» Instructions to follow: Once you have counted the lines below that contain "menu", give that number and nothing else.

(Material for this task Opens)

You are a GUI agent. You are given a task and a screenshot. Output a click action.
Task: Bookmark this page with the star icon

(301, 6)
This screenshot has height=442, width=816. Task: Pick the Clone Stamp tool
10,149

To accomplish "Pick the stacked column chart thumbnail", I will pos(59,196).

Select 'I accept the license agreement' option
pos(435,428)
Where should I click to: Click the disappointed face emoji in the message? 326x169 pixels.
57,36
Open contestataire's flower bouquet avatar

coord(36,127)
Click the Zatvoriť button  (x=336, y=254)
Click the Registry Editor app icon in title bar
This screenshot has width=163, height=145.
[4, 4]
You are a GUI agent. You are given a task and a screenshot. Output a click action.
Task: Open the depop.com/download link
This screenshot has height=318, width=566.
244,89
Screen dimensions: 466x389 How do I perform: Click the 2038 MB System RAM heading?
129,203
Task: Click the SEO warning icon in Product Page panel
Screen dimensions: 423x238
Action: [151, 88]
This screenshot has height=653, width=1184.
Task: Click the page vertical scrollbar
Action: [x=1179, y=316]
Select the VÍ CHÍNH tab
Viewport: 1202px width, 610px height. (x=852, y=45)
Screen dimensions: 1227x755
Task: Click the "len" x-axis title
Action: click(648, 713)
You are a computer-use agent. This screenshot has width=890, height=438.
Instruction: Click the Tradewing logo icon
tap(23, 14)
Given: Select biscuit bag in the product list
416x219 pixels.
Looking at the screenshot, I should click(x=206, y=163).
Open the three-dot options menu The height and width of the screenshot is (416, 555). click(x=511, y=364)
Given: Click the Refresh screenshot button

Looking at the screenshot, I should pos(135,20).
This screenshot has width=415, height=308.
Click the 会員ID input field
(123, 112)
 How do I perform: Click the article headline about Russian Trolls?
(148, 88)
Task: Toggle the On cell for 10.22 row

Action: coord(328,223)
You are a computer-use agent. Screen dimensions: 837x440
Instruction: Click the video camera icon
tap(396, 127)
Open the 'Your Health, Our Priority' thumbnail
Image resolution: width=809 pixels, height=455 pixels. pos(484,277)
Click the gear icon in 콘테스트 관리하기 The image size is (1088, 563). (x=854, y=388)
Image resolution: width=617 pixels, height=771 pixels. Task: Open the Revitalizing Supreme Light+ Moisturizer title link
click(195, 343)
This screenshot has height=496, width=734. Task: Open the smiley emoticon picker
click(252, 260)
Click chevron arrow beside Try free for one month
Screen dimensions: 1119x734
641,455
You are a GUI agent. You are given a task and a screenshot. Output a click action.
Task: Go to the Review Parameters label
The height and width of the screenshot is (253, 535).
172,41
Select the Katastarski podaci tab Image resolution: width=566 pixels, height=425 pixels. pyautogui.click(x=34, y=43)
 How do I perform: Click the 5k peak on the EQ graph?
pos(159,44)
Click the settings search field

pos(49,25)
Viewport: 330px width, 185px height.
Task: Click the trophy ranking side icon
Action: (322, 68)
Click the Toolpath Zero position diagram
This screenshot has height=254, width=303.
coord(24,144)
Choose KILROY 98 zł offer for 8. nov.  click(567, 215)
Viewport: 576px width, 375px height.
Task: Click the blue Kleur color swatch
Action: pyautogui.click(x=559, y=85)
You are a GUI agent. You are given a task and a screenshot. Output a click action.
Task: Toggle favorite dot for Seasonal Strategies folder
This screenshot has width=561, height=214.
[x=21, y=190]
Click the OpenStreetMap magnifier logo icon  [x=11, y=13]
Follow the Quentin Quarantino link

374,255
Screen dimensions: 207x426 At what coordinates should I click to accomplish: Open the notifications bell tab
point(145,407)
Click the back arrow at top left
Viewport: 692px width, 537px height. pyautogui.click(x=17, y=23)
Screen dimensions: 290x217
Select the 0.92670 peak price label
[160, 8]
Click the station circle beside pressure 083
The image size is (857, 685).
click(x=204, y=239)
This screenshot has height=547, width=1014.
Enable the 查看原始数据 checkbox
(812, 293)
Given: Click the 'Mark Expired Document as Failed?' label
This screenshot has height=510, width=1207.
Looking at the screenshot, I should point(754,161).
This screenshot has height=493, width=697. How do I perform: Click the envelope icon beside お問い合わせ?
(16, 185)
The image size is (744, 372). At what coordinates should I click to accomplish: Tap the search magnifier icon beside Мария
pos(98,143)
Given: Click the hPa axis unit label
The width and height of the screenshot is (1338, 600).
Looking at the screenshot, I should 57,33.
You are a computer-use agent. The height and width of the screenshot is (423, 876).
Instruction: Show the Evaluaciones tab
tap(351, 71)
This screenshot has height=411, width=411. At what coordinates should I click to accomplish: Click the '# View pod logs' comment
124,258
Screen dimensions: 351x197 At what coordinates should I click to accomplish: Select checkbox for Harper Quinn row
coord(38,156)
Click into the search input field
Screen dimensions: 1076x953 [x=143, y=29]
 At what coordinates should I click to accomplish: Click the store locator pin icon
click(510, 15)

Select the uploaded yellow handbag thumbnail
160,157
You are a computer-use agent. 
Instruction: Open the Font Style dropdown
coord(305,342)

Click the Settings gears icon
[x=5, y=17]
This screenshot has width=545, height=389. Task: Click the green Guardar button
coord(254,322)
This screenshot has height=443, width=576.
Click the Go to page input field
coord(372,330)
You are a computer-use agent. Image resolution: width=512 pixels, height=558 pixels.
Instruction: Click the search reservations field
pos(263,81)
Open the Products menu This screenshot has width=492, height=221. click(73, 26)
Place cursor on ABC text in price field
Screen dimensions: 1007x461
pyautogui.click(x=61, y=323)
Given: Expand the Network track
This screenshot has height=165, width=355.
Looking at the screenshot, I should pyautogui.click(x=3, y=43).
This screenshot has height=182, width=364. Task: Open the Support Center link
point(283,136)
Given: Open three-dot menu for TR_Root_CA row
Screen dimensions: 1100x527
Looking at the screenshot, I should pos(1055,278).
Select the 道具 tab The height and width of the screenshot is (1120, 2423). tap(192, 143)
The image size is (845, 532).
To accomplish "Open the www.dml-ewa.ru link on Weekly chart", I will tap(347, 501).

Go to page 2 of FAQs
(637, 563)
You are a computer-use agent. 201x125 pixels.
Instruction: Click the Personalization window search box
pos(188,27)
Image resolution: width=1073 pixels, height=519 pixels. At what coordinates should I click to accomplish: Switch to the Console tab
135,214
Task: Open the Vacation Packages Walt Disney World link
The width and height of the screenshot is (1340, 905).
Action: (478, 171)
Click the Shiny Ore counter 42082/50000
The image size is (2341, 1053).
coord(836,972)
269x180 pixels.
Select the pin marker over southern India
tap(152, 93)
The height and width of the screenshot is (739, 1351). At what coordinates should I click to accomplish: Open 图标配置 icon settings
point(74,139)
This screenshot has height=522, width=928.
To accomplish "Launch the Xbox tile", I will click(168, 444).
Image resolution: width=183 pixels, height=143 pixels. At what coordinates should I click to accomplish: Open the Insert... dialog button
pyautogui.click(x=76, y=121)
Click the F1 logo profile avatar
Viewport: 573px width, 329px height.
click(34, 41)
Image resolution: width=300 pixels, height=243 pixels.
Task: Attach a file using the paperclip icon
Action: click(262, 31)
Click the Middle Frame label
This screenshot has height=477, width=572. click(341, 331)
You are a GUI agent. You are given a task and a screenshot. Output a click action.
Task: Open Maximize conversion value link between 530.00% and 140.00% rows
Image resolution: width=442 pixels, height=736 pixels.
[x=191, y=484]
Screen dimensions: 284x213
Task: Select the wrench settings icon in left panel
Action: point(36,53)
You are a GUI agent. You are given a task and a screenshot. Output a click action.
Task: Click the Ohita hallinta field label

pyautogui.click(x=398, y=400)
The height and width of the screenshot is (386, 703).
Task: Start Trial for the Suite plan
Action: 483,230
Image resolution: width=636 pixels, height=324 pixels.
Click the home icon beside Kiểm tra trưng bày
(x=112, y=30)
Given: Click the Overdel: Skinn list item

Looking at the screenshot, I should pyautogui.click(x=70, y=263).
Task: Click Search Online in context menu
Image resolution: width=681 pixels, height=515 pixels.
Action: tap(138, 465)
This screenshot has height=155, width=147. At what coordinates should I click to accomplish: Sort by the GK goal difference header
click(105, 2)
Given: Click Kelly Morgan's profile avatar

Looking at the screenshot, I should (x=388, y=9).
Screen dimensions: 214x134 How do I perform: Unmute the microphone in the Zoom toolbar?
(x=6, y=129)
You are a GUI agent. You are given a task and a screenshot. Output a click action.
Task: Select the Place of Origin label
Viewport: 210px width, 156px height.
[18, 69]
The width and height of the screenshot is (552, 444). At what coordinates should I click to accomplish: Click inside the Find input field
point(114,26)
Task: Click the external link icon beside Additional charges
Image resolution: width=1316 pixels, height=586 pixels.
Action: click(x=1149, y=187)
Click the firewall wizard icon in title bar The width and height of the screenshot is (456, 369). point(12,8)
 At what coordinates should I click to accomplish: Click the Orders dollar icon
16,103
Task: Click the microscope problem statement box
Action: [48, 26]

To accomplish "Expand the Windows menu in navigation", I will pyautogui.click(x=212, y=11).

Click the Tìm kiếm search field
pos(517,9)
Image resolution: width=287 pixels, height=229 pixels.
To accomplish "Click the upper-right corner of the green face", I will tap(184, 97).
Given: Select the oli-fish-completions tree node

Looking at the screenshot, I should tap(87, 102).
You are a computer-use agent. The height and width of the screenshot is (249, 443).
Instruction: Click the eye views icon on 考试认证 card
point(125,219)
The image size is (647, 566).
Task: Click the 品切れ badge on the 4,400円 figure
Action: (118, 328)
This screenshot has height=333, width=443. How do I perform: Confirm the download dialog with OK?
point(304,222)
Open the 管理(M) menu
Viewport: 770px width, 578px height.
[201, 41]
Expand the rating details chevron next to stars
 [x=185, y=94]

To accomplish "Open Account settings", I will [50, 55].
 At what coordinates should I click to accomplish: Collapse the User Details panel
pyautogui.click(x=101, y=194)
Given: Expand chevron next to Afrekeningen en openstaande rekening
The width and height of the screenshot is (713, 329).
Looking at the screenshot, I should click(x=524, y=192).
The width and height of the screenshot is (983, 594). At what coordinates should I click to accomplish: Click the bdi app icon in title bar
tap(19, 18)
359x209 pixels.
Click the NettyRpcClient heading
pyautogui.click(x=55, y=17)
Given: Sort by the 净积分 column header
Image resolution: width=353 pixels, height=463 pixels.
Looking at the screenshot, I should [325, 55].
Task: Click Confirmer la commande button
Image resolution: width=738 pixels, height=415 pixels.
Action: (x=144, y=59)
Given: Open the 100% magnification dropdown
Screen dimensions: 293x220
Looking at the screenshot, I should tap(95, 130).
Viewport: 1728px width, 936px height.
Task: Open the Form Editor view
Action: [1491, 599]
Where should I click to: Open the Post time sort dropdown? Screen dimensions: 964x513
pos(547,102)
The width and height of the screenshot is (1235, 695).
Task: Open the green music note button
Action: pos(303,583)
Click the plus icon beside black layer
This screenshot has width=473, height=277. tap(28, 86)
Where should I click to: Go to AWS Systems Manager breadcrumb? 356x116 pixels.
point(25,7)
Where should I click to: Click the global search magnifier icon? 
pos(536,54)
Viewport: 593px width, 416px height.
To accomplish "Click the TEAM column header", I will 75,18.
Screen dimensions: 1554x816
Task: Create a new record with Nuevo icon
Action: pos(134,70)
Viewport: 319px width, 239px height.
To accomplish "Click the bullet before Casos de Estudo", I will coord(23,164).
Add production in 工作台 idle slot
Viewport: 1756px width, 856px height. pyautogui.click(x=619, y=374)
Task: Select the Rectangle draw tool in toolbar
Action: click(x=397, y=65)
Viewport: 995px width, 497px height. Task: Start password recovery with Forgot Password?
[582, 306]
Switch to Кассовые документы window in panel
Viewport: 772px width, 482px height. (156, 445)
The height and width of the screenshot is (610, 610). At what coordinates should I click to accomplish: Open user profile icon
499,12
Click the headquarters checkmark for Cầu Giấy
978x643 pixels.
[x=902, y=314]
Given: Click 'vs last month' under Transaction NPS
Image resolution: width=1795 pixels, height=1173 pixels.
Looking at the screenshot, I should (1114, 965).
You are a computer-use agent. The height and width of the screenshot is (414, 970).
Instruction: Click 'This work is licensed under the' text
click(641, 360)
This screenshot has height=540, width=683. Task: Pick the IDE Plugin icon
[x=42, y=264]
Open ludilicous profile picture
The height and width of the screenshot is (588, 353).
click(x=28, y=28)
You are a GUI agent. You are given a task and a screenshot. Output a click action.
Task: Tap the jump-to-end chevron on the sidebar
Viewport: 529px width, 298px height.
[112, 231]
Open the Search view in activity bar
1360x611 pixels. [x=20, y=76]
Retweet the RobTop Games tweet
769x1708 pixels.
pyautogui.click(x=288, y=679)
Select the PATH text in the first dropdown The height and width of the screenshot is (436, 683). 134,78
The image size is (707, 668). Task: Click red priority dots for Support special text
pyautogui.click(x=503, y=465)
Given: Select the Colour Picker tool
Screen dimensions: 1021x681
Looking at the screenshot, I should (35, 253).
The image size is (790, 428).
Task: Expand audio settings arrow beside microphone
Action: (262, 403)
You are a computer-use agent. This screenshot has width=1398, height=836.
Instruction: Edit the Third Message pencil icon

(Material for this task Closes)

» Solution to this problem: 6